From the Department of Gastroenterology, The Affiliated Changzhou No.2 People's Hospital with Nanjing Medical University, Changzhou, China.
Pancreas. 2023 Jan 1;52(1):e62-e69. doi: 10.1097/MPA.0000000000002225.
The pathogenesis of acute pancreatitis mainly involves NLRP3 inflammasome-mediated pancreatic cell injury, although regulators of this inflammasome machinery are still not fully identified. Membrane-associated RING-CH 9 (MARCH9) is a member of MARCH-type finger proteins, which regulates innate immunity through catalyzing polyubiquitination of critical immune factors. The aim of present research is to examine the function of MARCH9 in acute pancreatitis.
Cerulein-induced acute pancreatitis was established on pancreatic cell line AR42J and rat model. Reactive oxygen species (ROS) accumulation and NLRP3 inflammasome-dependent cell pyroptosis in pancreas were examined by flow cytometry.
MARCH9 was downregulated by cerulein, but overexpressing MARCH9 could inhibit NLRP3 inflammasome activation and ROS accumulation, thus suppressing pancreatic cell pyroptosis and mitigating pancreatic injury. We further uncovered that the mechanism underlying such an effect of MARCH9 is through mediating the ubiquitination of NADPH oxidase-2, whose deficiency reduces cellular ROS accumulation and inflammasome formation.
Our results suggested that MARCH9 suppresses NLRP3 inflammasome-mediated pancreatic cell injury through mediating the ubiquitination and degradation of NADPH oxidase-2, which compromises ROS generation and NLRP3 inflammasomal activation.

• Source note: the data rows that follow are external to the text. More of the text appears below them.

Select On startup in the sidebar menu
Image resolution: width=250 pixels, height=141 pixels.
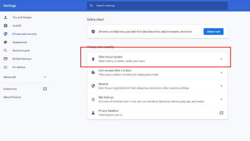pyautogui.click(x=19, y=67)
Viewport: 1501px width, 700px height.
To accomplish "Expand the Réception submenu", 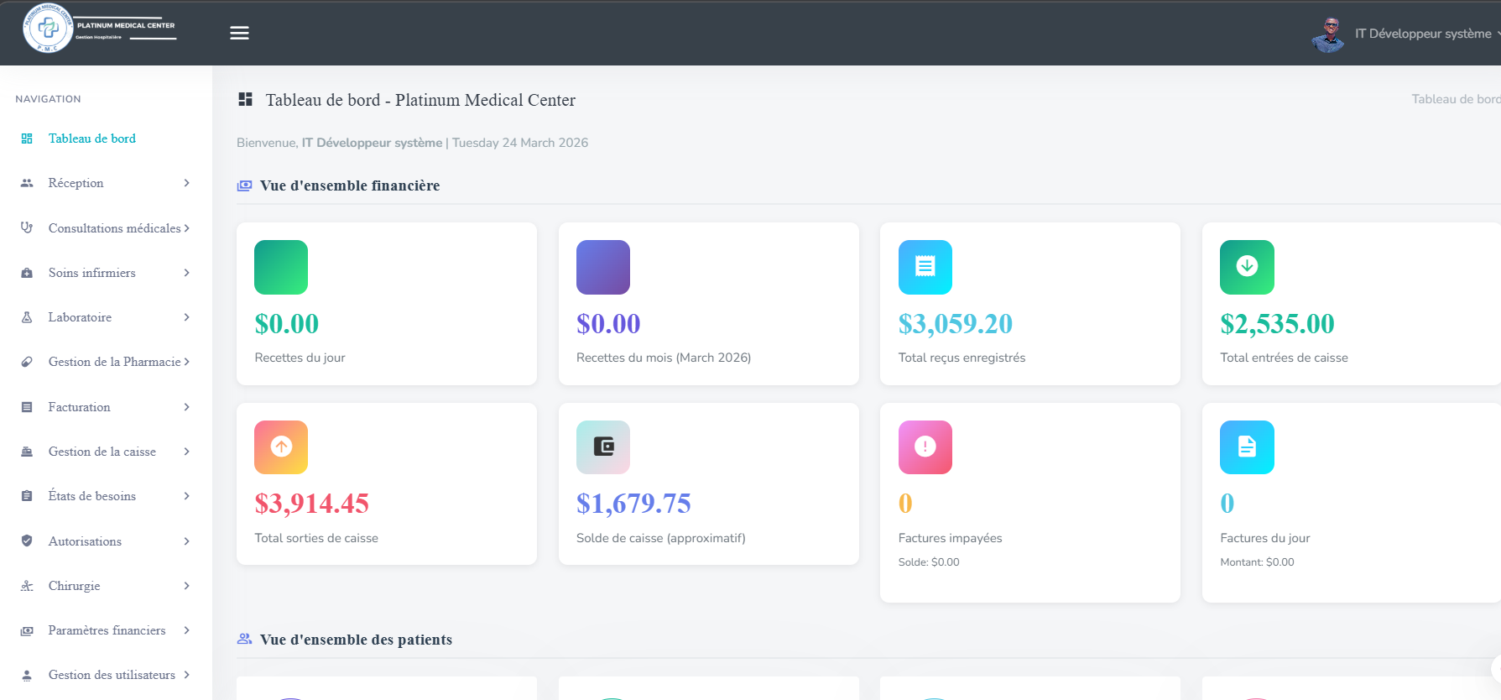I will tap(106, 183).
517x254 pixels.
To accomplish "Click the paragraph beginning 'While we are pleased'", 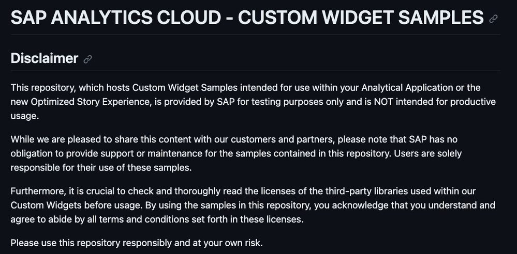I will [236, 153].
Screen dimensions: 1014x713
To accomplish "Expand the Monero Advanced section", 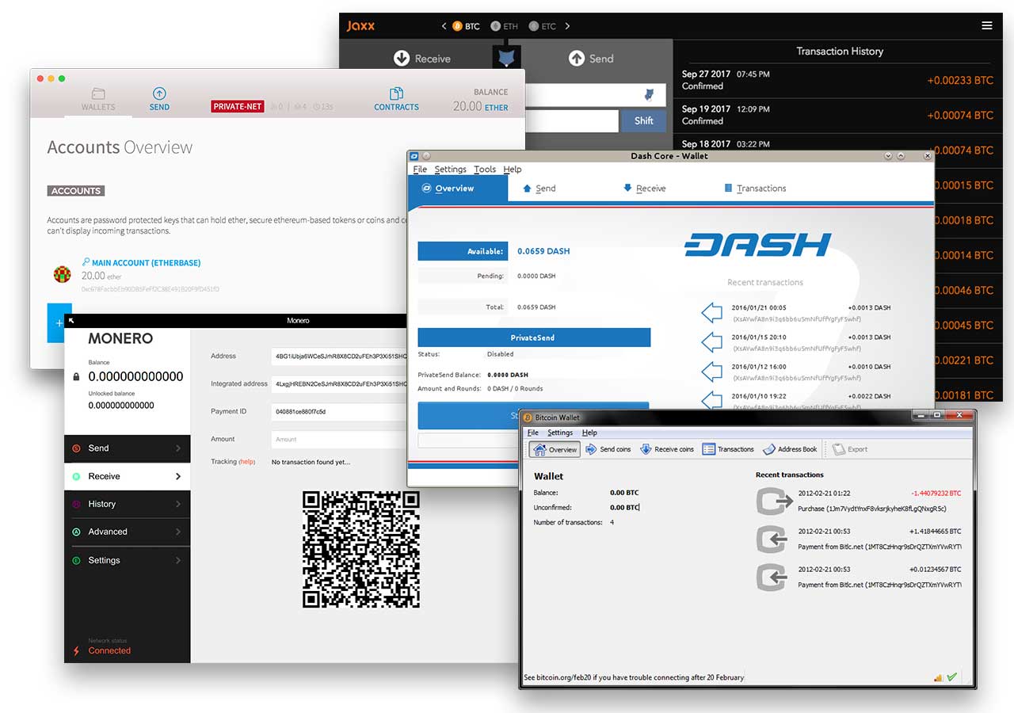I will pyautogui.click(x=127, y=532).
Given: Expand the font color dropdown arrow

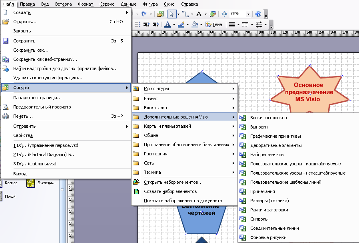Looking at the screenshot, I should [x=174, y=24].
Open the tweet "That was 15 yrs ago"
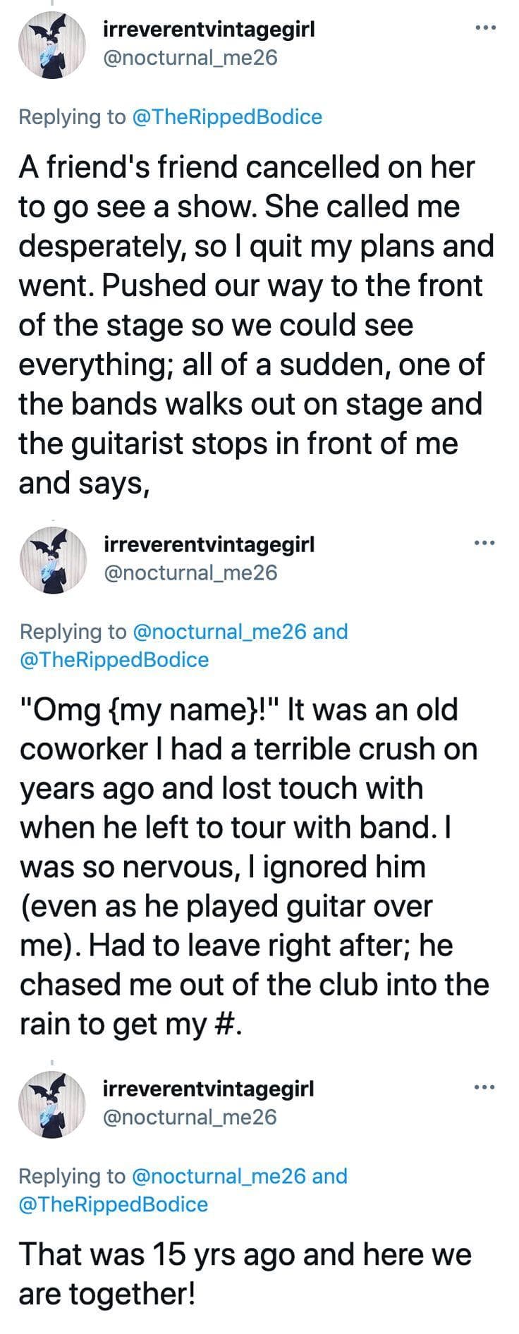519x1334 pixels. point(244,1274)
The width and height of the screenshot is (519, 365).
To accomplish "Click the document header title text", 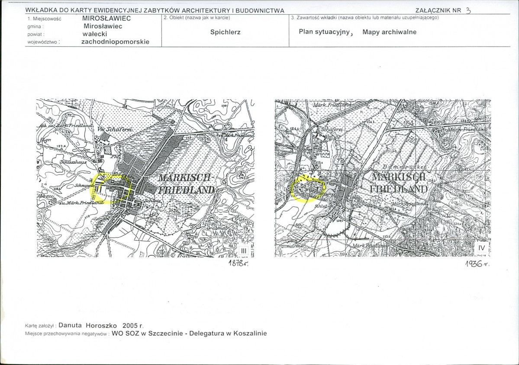I will [x=155, y=10].
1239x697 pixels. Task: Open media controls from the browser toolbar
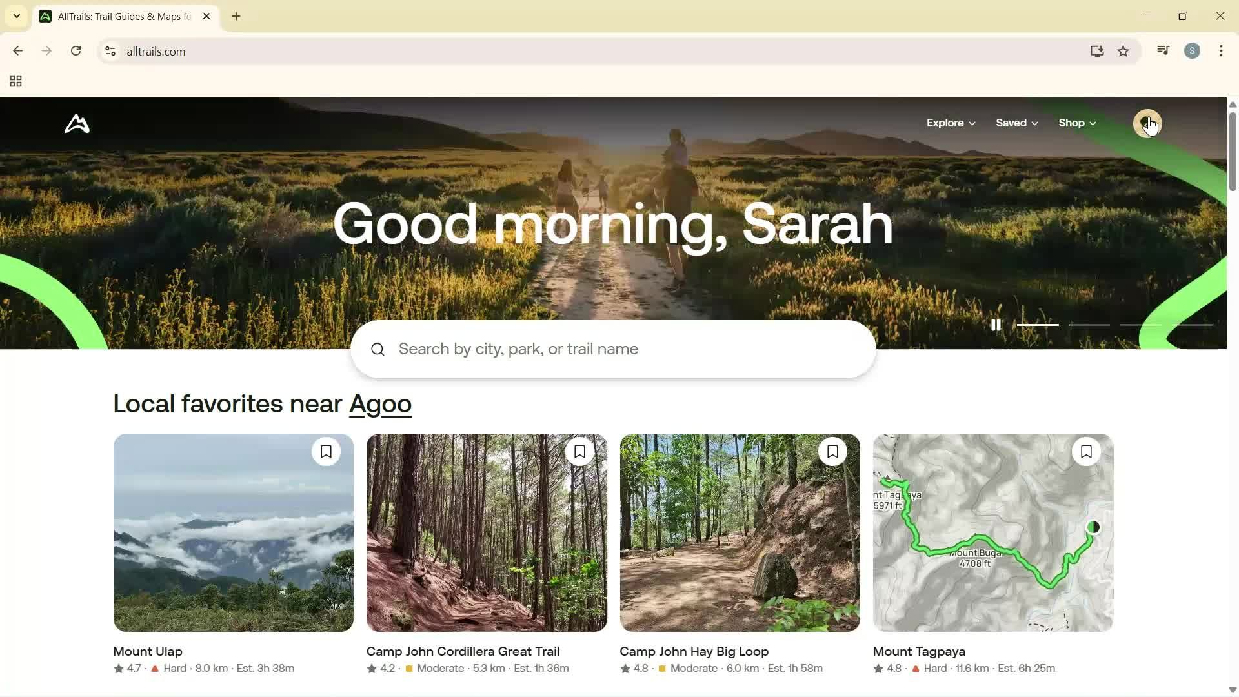tap(1163, 51)
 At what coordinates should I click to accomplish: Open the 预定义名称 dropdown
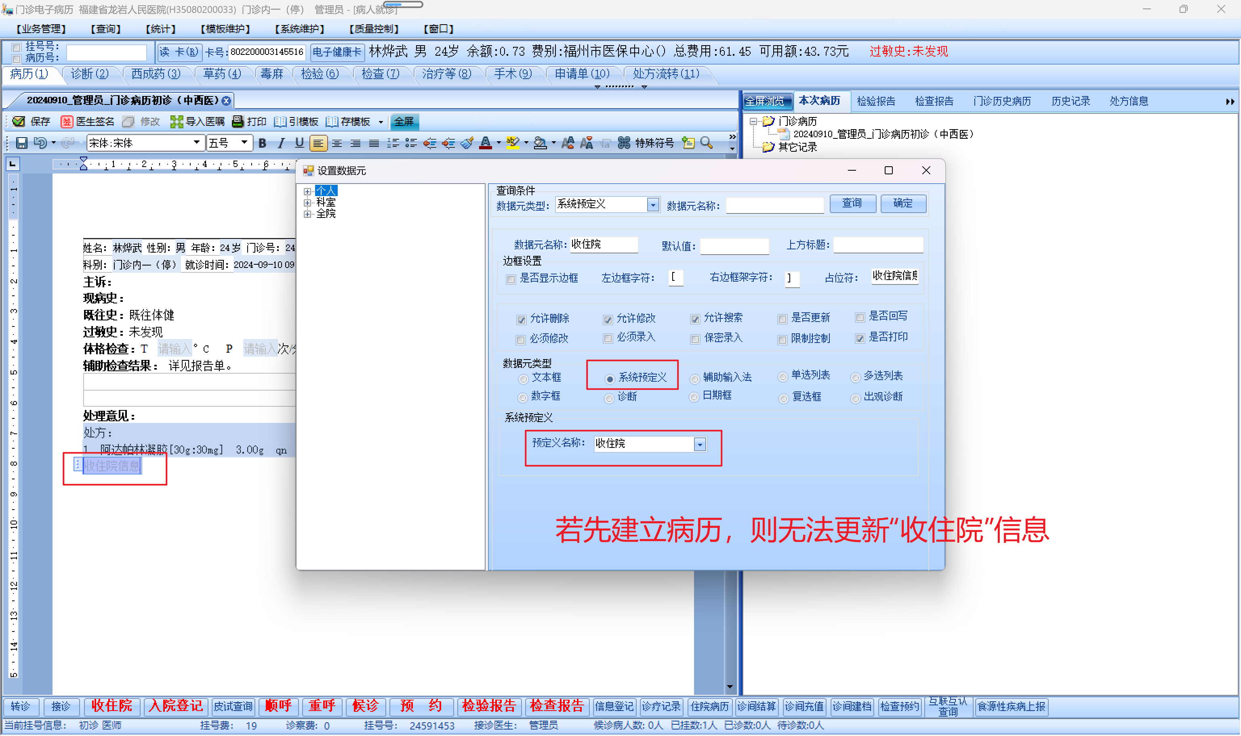(x=700, y=444)
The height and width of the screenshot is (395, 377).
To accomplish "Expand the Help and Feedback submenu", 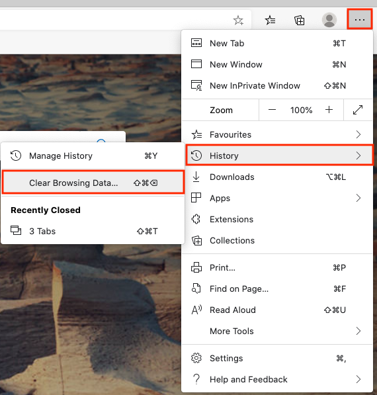I will click(276, 379).
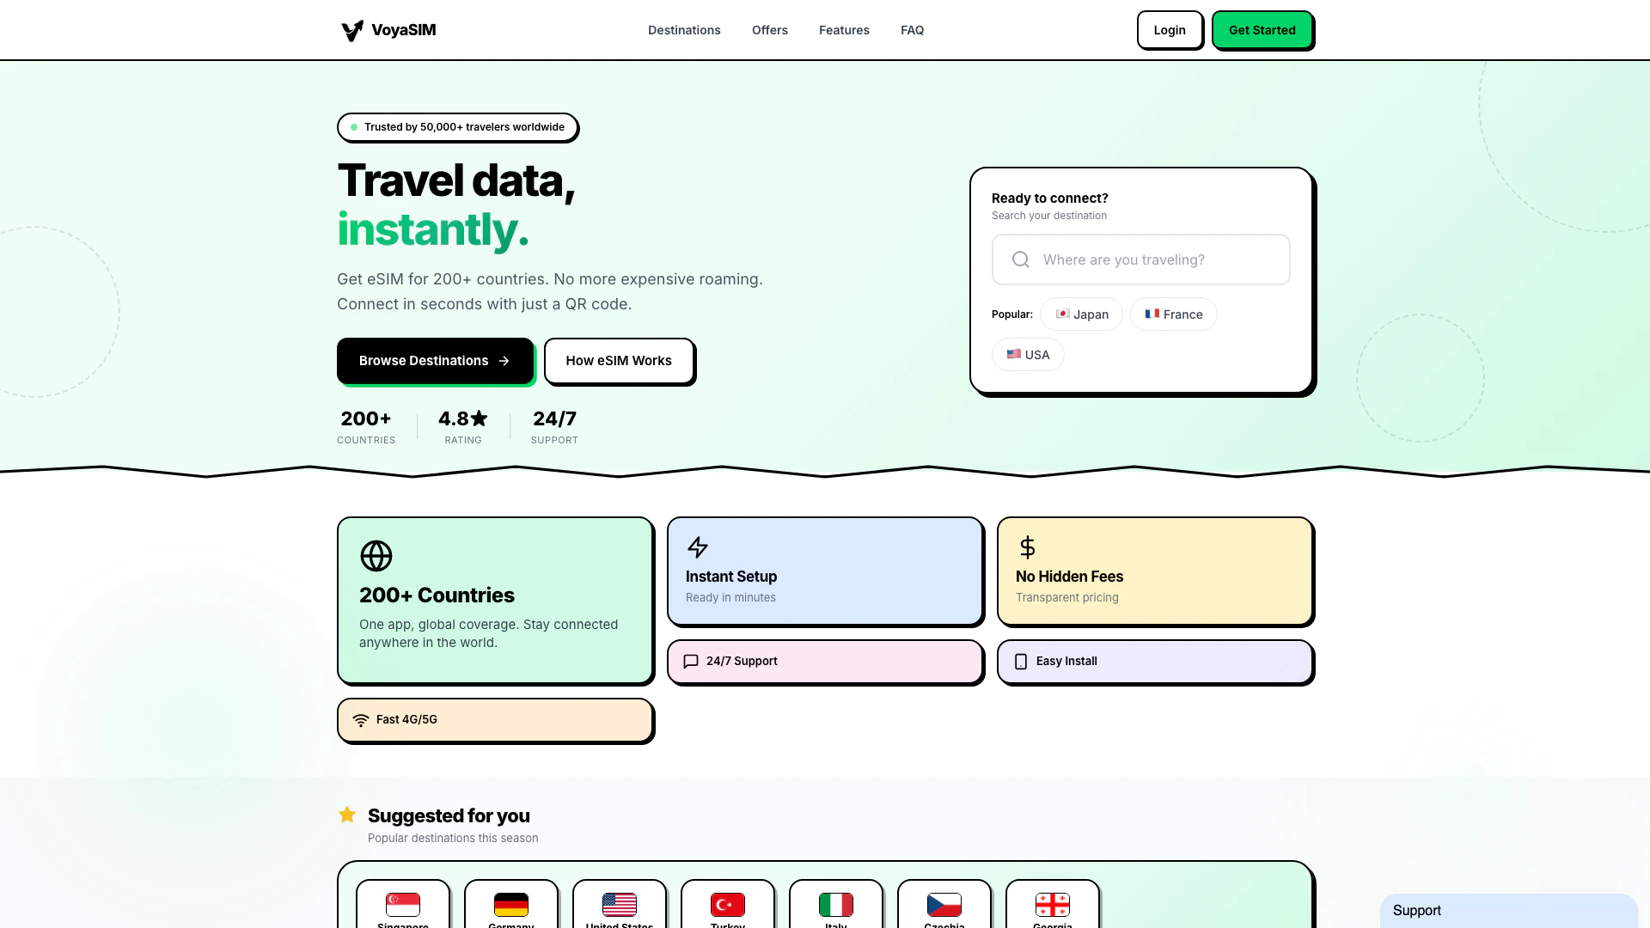The height and width of the screenshot is (928, 1650).
Task: Click the VoyaSIM logo checkmark icon
Action: click(352, 29)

急性胰腺炎的发病机制主要涉及 NLRP3 炎性体介导的胰腺细胞损伤,尽管该炎性体机制的调节剂尚未完全确定。膜相关环指蛋白 9(MARCH9)是 MARCH 型手指蛋白的成员,通过催化关键免疫因子的多泛素化来调节先天免疫。本研究旨在研究 MARCH9 在急性胰腺炎中的作用。
在胰腺细胞系 AR42J 和大鼠模型上建立了胆酸钠诱导的急性胰腺炎。通过流式细胞术检测胰腺中活性氧(ROS)的积累和 NLRP3 炎性体依赖性细胞焦亡。
胆酸钠下调了 MARCH9,但过表达 MARCH9 可以抑制 NLRP3 炎性体的激活和 ROS 的积累,从而抑制胰腺细胞焦亡和减轻胰腺损伤。我们进一步发现,MARCH9 发挥这种作用的机制是通过介导 NADPH 氧化酶-2 的泛素化,其缺失减少了细胞内 ROS 的积累和炎性体的形成。
我们的结果表明,MARCH9 通过介导 NADPH 氧化酶-2 的泛素化和降解来抑制 NLRP3 炎性体介导的胰腺细胞损伤,从而影响 ROS 的产生和 NLRP3 炎性体的激活。